A workman passed by in overalls and looked at me quizzically, possibly due to the heels clomping on the York stone slabs. I asked him directions and he waved his hand at a small white door to the left. As I approached, I could see James and Anthony inside, and they beckoned me in. The stark fluorescent lights were harsh on the eyes in contrast to the dark corridor outside. I was motioned to a sofa and the meeting began.  


James, the Managing Director, told me how he had read the manuscript and his first reaction was “Wow”. I sat there dumbfounded and almost deaf to anything else he said for the next minute. “Wow”? Really? My work deserves a “Wow”? I couldn’t believe my ears. More positive feedback was given as Anthony, the Marketing Manager backed James’ views. I was delighted.

James then moved onto what was to happen next. He explained that the story I had written spanned two reading categories; 3-5 year olds and 5-8 year olds. Apparently, it is important to distinguish which bracket your book is aimed at, to help the bookshops to know where to position it on shelf and of course how online booksellers should list it. I was given the task of re-writing the story to fit either category. I had to either remove the more difficult words, and simplify the terms for the 3-5 year olds, or lengthen the story to suit the 5-8 year old category.


Happily, they said they would print my book whichever group I decide to target, so I left feeling on top of the world. I still had the word “wow” ringing in my ears.

TV personality Sarah Heaney Reads to kids in Edinbugh

As soon as I got home I took out the manuscript and started work. I started by simplifying the piece and aiming at the 3-5 year olds. My thought process being quite simply, I had set out to write bedtime stories which my 4-year-old would enjoy, so it seemed appropriate to start there.


My twelve-year-old daughter came home from school as I was in the midst of the re-write and asked what I was doing. When I explained, she very quickly responded with the fact that I couldn’t possibly write it for 5-8 year olds. When I asked why she was so adamant, she informed me my story wasn’t cool enough for an 8-year-old. She wrinkled her nose as she said it, for added effect!

“Which 8 year old is going to pick up a book with a pear on the front?” She had a point.


With added determination, I finished the re-write and submitted it back to the Publisher.

Waiting, waiting, waiting.

I had submitted my work to 5 publishers and 1 agent. The websites for each one were very open and honest and advised that in some cases it can take up to 5 months to reply.


Apparently, there are very large slush piles of unread submissions somewhere on shelves in England, waiting to be read and their magic discovered. I visualised these piles of dusty papers whilst I waited and waited. 

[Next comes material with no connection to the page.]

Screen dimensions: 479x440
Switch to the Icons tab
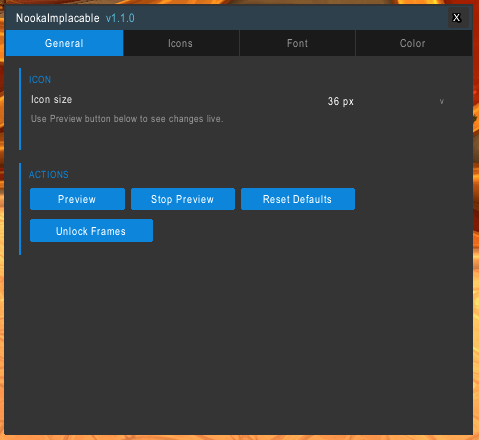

However, a great lover of effective time management (sad but true, I blame it on the process of becoming an institutionalised corporate being) I wasn’t going to sit idly by relying on one manuscript to turn my world around. There was much more about this craft to learn and many more genres to explore.

I began researching all things relating to creative writing, all types of publishing methods and anything that had “advice to the new writer”. I read books on writing (Stephen King’s “On Writing” is one I recommend). I read magazines on writing. I trawled the internet following link after link on the topic of writing until my eyes stung.


I was becoming obsessed. In fact it was an infatuation. I was falling in love with writing all over again.